Финансовые чиновники выступали на Совете с самыми мрачными прогнозами на будущее. Пэджет обвинял их в нерасторопности и предлагал занять в Антверпене еще сто тысяч фунтов, а пятьдесят тысяч попытаться добыть у купцов в Лондоне. Фериа знал, что этих сумм едва хватило бы, чтобы выплатить неотложные долги, не говоря уже об обширных военных расходах. Почти пятнадцать тысяч фунтов ежемесячно уходило на то, чтобы содержать на плаву полностью укомплектованный флот и обеспечить каждого из четырнадцати тысяч матросов, канониров и воинов фунтом пирога, двумя кружками пива и двумя фунтами мяса в день. Раздраженный упрямством Пэджета и тех в его окружении, которые «говорят, что их страна богатая, добавляя при этом, что они не знают, как добыть денег на то, чтобы ее защитить», Фериа высказывал советникам все, что он о них думает, и после этого обращался к Марии.
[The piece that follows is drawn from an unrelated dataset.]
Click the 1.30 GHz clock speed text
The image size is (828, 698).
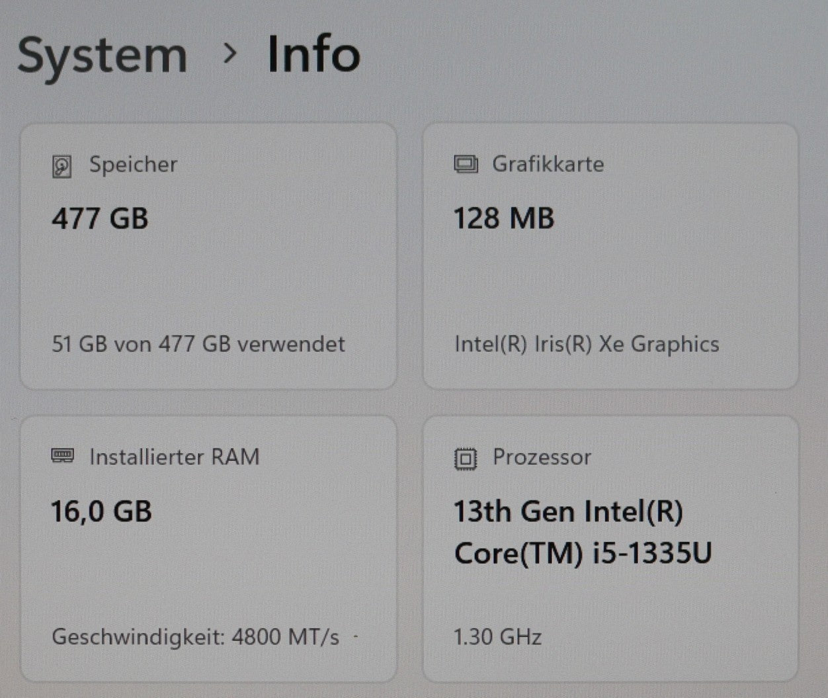coord(497,636)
Королева принимала и выслушивала его со своей обычной серьезностью, но ему казалось, что она думает в тот момент о чем-то совершенно другом. Мария говорила Фериа, что из Гринвича будет «продолжать воздействовать на советников по поводу денег». Она собиралась туда переехать, однако подчеркивала, что смена резиденции с финансовым кризисом никак не связана. В Гринвиче она найдет утешение среди монахов, все еще не теряя надежды, что ей предстоят родовые схватки. Она умоляла Филиппа приехать в Англию на тот период, когда предполагаются роды, и он давал ей некоторые основания надеяться, что это может произойти. Кроме того, он смог бы здесь справиться с Пэджетом и остальными, потому что она уже отчаялась как-то поправить ситуацию в стране. Мария была не на шутку встревожена. Она уже и так пожертвовала интересами Англии, чтобы поддержать рискованные авантюры Филиппа. Подавленная необходимостью играть двойную роль, супруги и правительницы, она постепенно замыкалась в себе и погружалась в меланхолию.